→ **Source passage**
>>>

This is the darkest Sunday, when we re-enact the Lord’s Passion at Mass. No other time in Scripture has sin been so deliberate as when the crowd condemns Jesus. They shouted: “Let him be crucified!” and “His blood be upon us and upon our children.” For something to be a sin, it has to be deliberately done and with knowledge of what is being done. When the Passion is re-enacted, and we say those words along with the crowd 2,000 years ago, we show our participation in the crucifixion of Jesus. The tragedy we celebrate today is not one we are isolated from; it was sin that caused Jesus to be crucified, and we all share in the guilt because we all have sinned.

How alone must Jesus have been. Last week we read that the disciples were fearful to return to Jerusalem because they knew their lives would be in danger. But today we don’t see that, and in fact the disciples fall asleep when Jesus is at his most troubled. Maybe they were fooled by the glory shown to Jesus when He entered the holy city. But Jesus knows exactly what He is riding towards as He enters the city, He knows the betrayals of Judas and the rest of His disciples are coming, the pain and suffering He will have to endure. For three years God gave Him disciples to walk with Him and share in His ministry; but at the end, when everything is at its hardest, God strips everything away from Jesus, down to the very clothes He is wearing. All this so that what was prophesied in Scripture might come to pass.

<<<

→ **Short problem 1**
Starting at the words "This is the" in the Passion Sunday reflection and stopping after "all have sinned.", rewrite that stretch with "crowd" changed to "mob".
→ **Short problem 2**
Carry on the Passion Sunday reflection from the point where it stops.
The data that follow have no connection to the Passion Sunday reflection.

→ **Provided data**

>>>

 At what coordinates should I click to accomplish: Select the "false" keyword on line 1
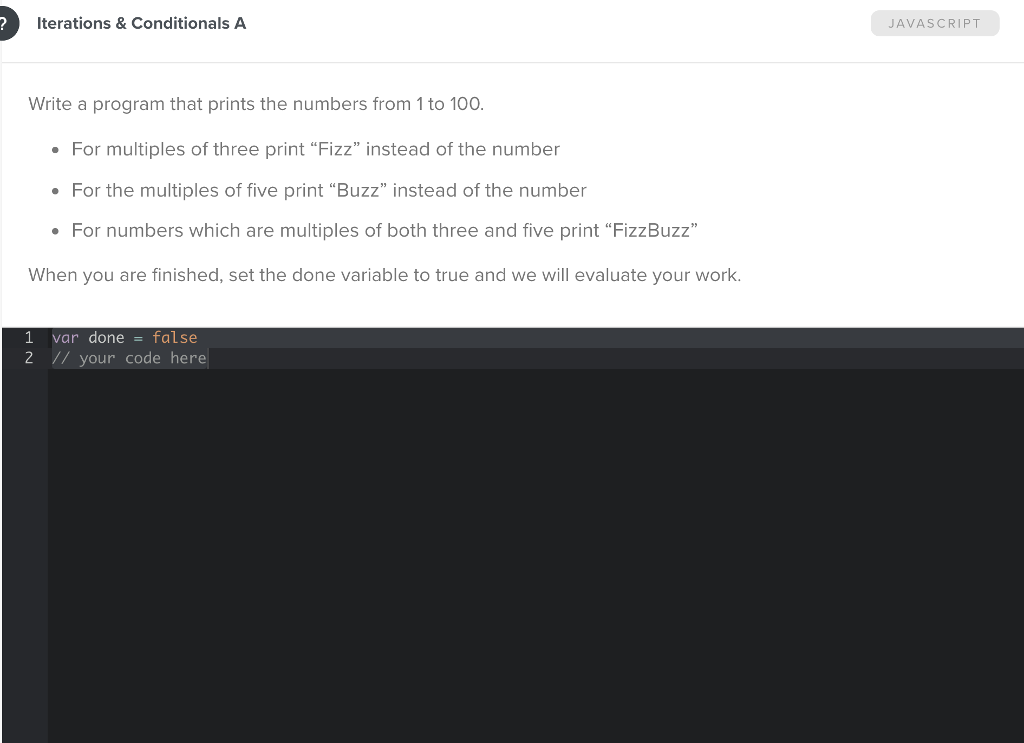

<<<

→ **Output 1**
This is the darkest Sunday, when we re-enact the Lord’s Passion at Mass. No other time in Scripture has sin been so deliberate as when the mob condemns Jesus. They shouted: “Let him be crucified!” and “His blood be upon us and upon our children.” For something to be a sin, it has to be deliberately done and with knowledge of what is being done. When the Passion is re-enacted, and we say those words along with the mob 2,000 years ago, we show our participation in the crucifixion of Jesus. The tragedy we celebrate today is not one we are isolated from; it was sin that caused Jesus to be crucified, and we all share in the guilt because we all have sinned.

→ **Output 2**
Even Jesus cried out: “My God, my God, why have you abandoned me?” I’ve heard people teach on that moment, that Jesus is quoting one of the Psalms, and while that Psalm starts out with the speaker in despair, it ends with the glory of God. And that’s true. But at the same time, Jesus is the one who has just been scourged, beaten, humiliated, tired, betrayed, abandoned, crucified, and left to die. Though He may not be despairing, and trust God with all His heart and soul, it can still be a cry of pain and hurt. It may be, “I know this had to happen, but did it have to be this bad?”

Who hasn’t felt the same? Even for us who believe, it is hard to deal with pain. When we suffer we feel alone even if we know that God is with us. Sometimes that is cold comfort. Even Jesus was afraid to suffer, and in the garden prayed that if His suffering could be spared then let it be so. But God’s will be done. Always. And God’s will is greater than we can imagine. As low as suffering and pain can bring us, even to death on a cross, God’s will can raise us up even higher.

Palm Sunday is bittersweet. Bitter, because it brings the suffering and death of Jesus. But sweet, because through this God’s will is shown to be greater than sin and death, and because Jesus bore His suffering perfectly, with faith in the Lord, God bestowed upon him the “name which is above every name, that at the name of Jesus every knee should bend, of those in heaven and on earth and under the earth, and every tongue confess that Jesus Christ is Lord, to the glory of God the Father.”

Palm Sunday shows us that Christ can sympathize with our pain, because He has suffered. It shows us that God does NOT abandon us, even in our darkest hour. It shows us that God will carry us through, and raise us even from the dead. At the end of the race there is the glory of God, and we should not lose heart nor hope. Palm Sunday is here, but Easter is coming.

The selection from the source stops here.